• _LISTING_

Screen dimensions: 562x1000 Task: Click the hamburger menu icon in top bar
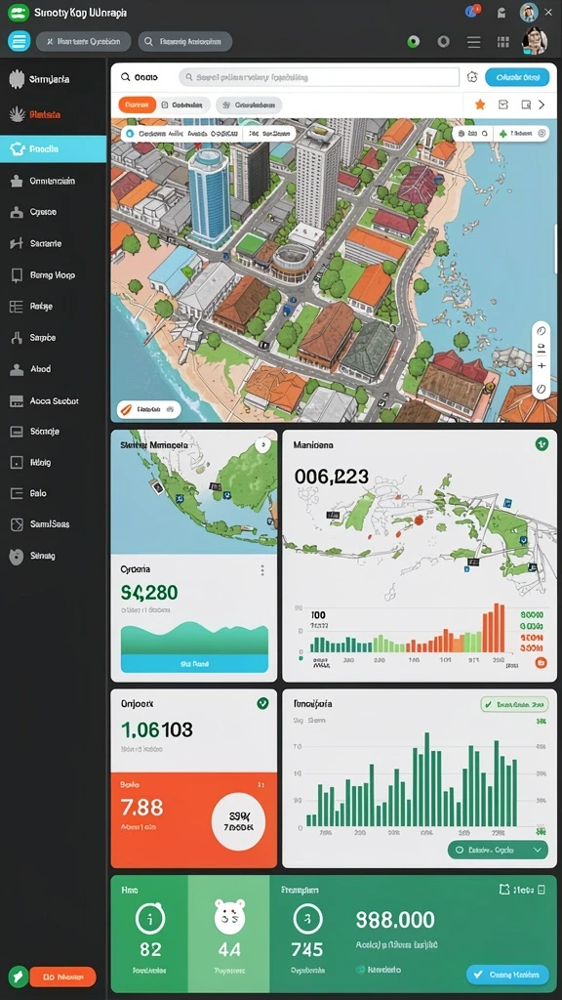pos(473,42)
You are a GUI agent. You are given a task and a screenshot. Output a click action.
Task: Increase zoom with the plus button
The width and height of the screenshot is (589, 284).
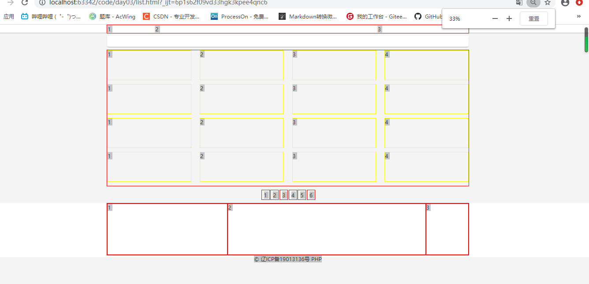click(x=509, y=18)
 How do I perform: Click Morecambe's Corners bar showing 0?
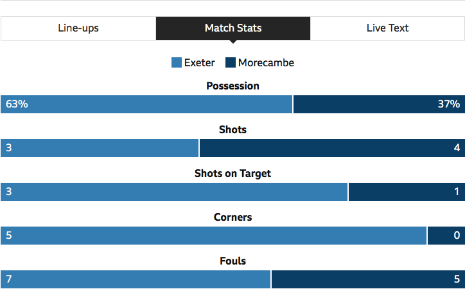pyautogui.click(x=446, y=236)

• _SET PROBLEM_
Count the lines in the items above that contain the word "screenshot", and reply with only that number.

• _COMPLETE OUTPUT_
2